The explosion was probably caused by “an overheated thrust bearing igniting fuel vapor in the crankpit” the coroner’s inquiry was told. A survivor, 18-year-old Cabin Boy Jen Hansen, said “I was reading The Sun in my bunk and then came – the explosion. The engine room.  It’s underneath me. I think it was oil burner. There was all smoke. I couldn’t see anything. I don’t remember what happened. I was standing by the window – only there wasn’t any. There wasn’t any window. There weren’t any walls. The smoke cleared. There were no walls anymore. I walked out on deck. My feet hurt.”

The Ferngulf Chief Engineer, Per Stadlund, was burned from head to toe, The lower part of his body and limbs were without skin, but his first thoughts were for his ship and the crew.
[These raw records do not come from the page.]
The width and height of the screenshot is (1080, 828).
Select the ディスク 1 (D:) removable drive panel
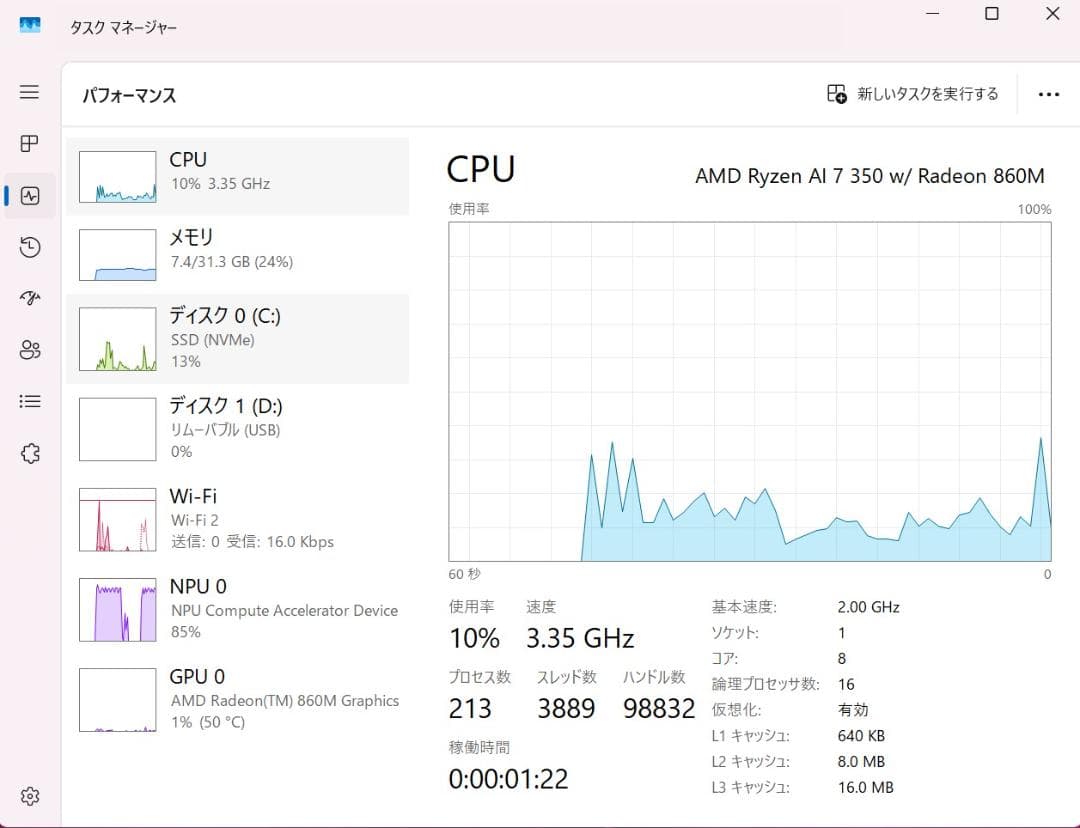[x=237, y=428]
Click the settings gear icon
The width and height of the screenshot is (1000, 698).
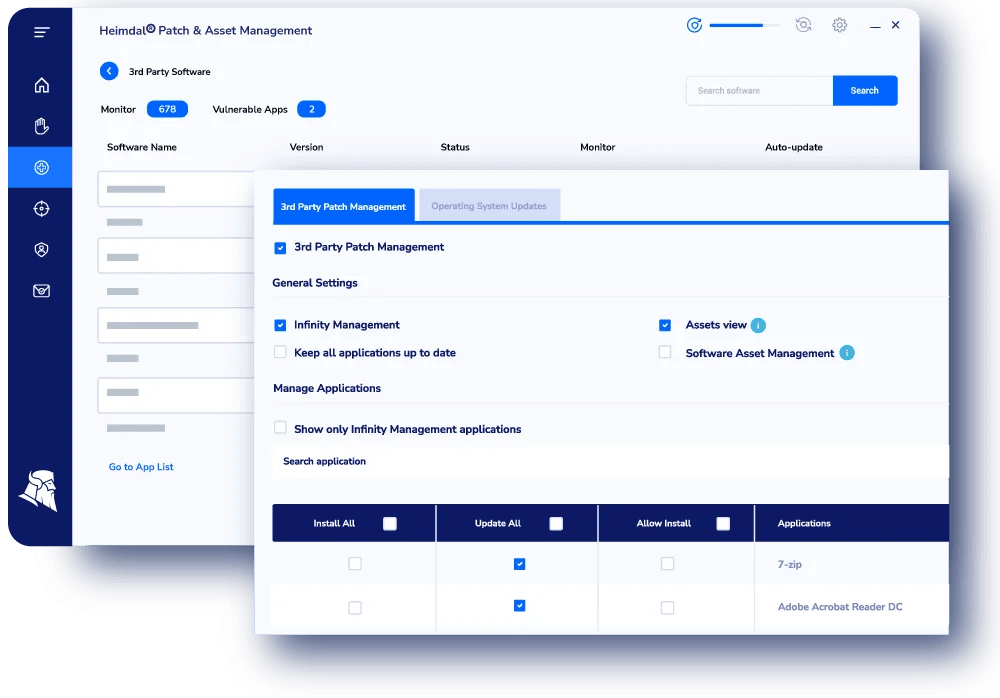(839, 25)
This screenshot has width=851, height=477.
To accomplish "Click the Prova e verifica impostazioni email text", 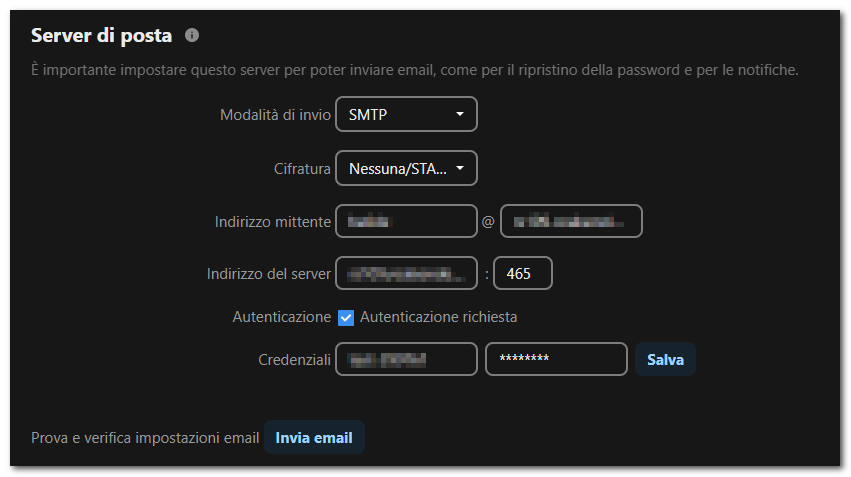I will click(x=145, y=437).
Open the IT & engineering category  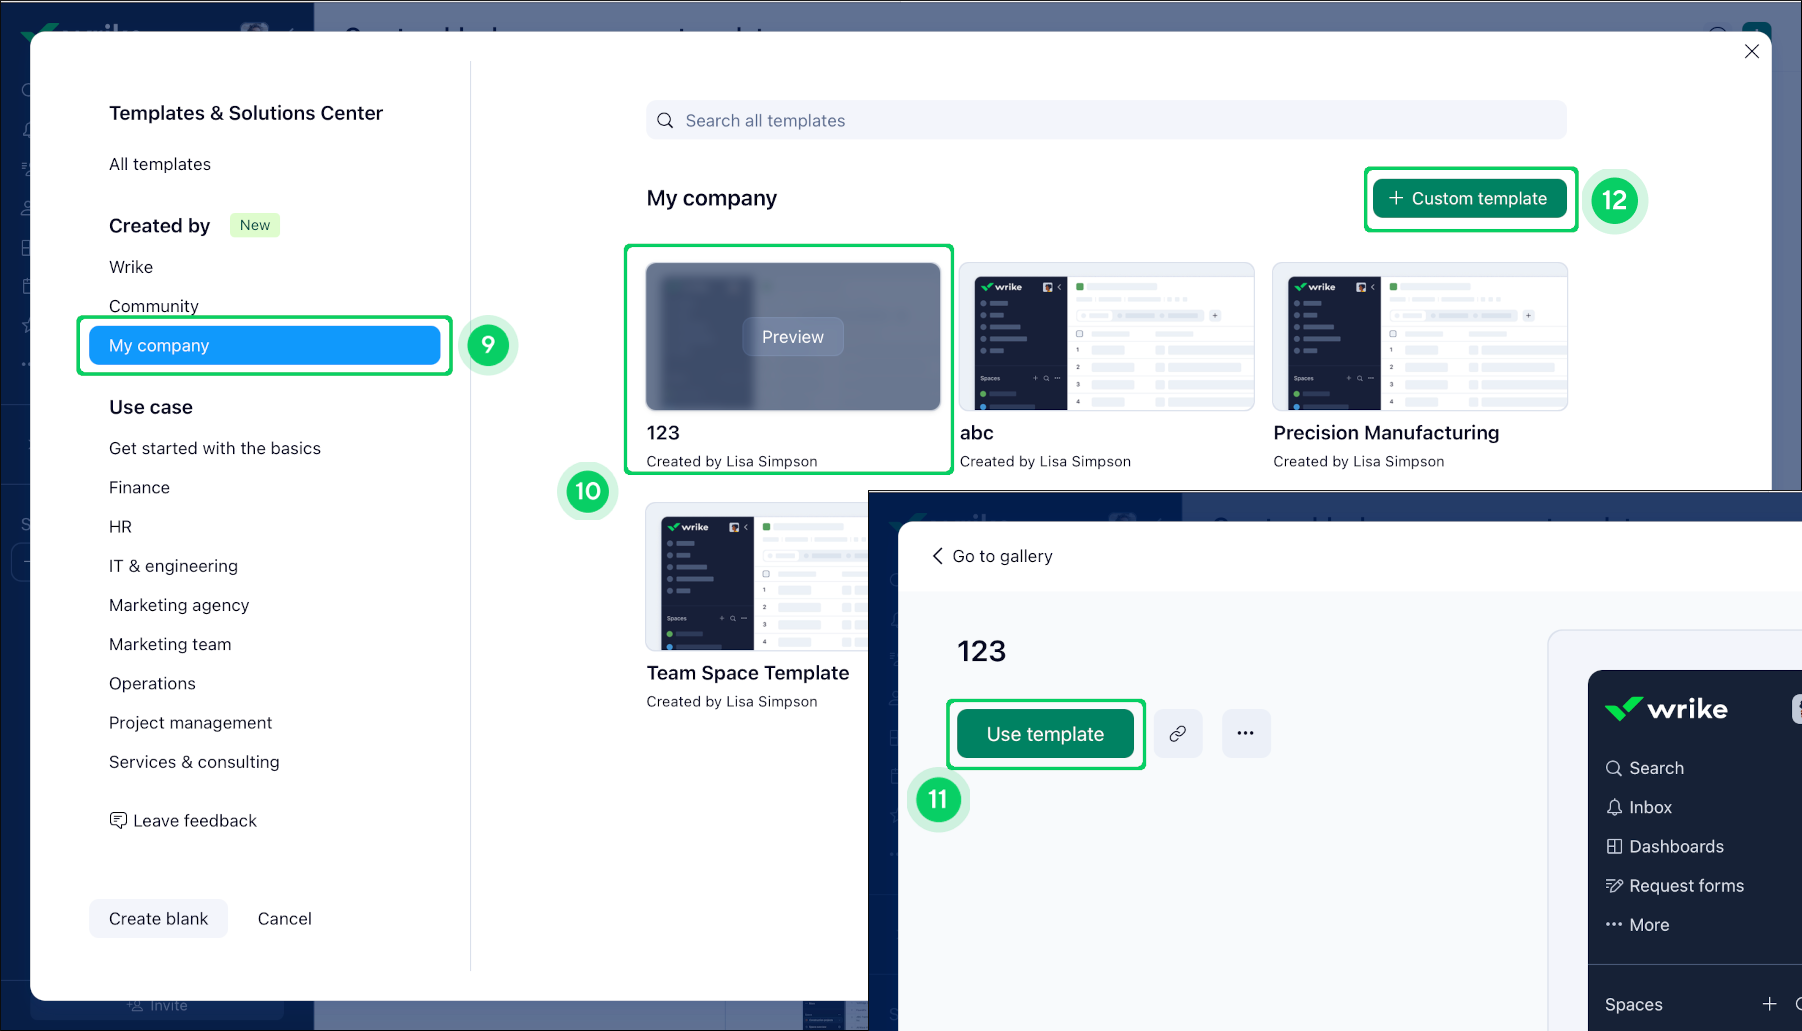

He pulled himself up to the controls and brought the ship to a halt, ending the danger of grounding or a collision. “I sent an SOS and ran down here to see if there was anything I could do,” said Captain Willian Archer. He opened a door and stepped into space. Only by grabbing at a tiny railing at his side did he saved himself from plunging into the inferno below. “I don’t know yet how they got out of there with the platform gone,” he said.

The following day the captain angerly attacked Vancouver authorities for failing to answer his distress call. “I sent an SOS as soon as the explosion occurred, and we were told by the city we were outside limits. Then, more than an hour later, we were told a fireboat and a doctor were coming. We never saw a fireboat, and a helicopter which came, circled but did not land. We had no doctor aboard, and so for an hour the men had no treatment except from me. I kept shoving morphine into them” Capt. Archer told local media. Finally, an Air Force doctor and Corporal was brought by helicopter from Sea Island. While there was confusion with the rescue efforts the danger was realized on land and the North Vancouver Police were organized enough to go door to door removing 50 families along the shoreline for fear another explosion would endanger people facing Burrard Inlet. The concern was real given the fire was getting close to the ships 400 tons of fuel oil.

On May 2nd the Ferngulf “limped back to the Burrard shipyards” a dead ship, dragging aimlessly in tow of a bevy of harbor tugs. They couldn’t turn the Norwegian flag upside down as a distress signal because it looks the same both ways, so the tow crew added a Canadian ensign on a foremast that “fluttered idly in the light wind, union down.” The international distress symbol spoke not only to the ship but Canada’s response to disasters at sea. The lack of response was quickly gaining international attention. A Norwegian newspaper branded Vancouver’s refusal to send aid to the burning freighter “approaching a criminal act.” The ships owners told the paper “I doubt we can do anything more than condemn morally a red-tape mentality like this.”

As the debate on the failed response went on, the Chief Engineer, Per Stanslund, lay in the emergency ward with burns to 80% of his body. Fellow crewmate, Magnus Larsen, had already died in North Vancouver General Hospital. Stadlund, died in hospital on May 14th.

Sailors and the Canadian public were left to wonder just who was responsible for the rescue of those at sea in distress.